Return each line of the listing below that contains the string "answer". Case counts.

DATA EXTRACT
-*-*-

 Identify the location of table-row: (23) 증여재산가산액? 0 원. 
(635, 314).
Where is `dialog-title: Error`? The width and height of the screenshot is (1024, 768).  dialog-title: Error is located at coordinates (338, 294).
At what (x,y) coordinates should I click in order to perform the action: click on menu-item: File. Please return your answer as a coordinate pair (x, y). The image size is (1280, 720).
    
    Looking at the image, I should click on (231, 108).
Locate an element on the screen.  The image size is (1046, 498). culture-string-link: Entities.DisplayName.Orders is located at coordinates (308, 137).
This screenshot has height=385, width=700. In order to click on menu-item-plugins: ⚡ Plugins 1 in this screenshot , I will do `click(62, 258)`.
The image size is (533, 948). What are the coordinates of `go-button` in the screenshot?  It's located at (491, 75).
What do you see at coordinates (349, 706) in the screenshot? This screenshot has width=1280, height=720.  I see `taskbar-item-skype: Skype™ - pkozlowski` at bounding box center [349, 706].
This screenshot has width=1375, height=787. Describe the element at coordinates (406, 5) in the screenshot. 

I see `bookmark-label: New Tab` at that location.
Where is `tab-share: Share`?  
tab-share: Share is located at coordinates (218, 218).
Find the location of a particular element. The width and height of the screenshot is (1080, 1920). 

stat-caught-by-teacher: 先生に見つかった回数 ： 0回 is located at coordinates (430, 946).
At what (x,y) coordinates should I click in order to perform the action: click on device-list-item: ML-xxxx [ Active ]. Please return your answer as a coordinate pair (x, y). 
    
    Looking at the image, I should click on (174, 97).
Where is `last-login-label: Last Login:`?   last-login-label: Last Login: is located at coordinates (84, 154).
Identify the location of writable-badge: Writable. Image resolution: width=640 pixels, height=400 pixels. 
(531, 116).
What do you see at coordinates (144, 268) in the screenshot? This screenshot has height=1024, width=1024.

-*-*-

YOUR SOLUTION
At what (x,y) coordinates should I click in order to perform the action: click on menu-item: File. Please return your answer as a coordinate pair (x, y). The image size is (1280, 720).
At what (x,y) coordinates should I click in order to perform the action: click on device-list-item: ML-xxxx [ Active ]. Please return your answer as a coordinate pair (x, y). 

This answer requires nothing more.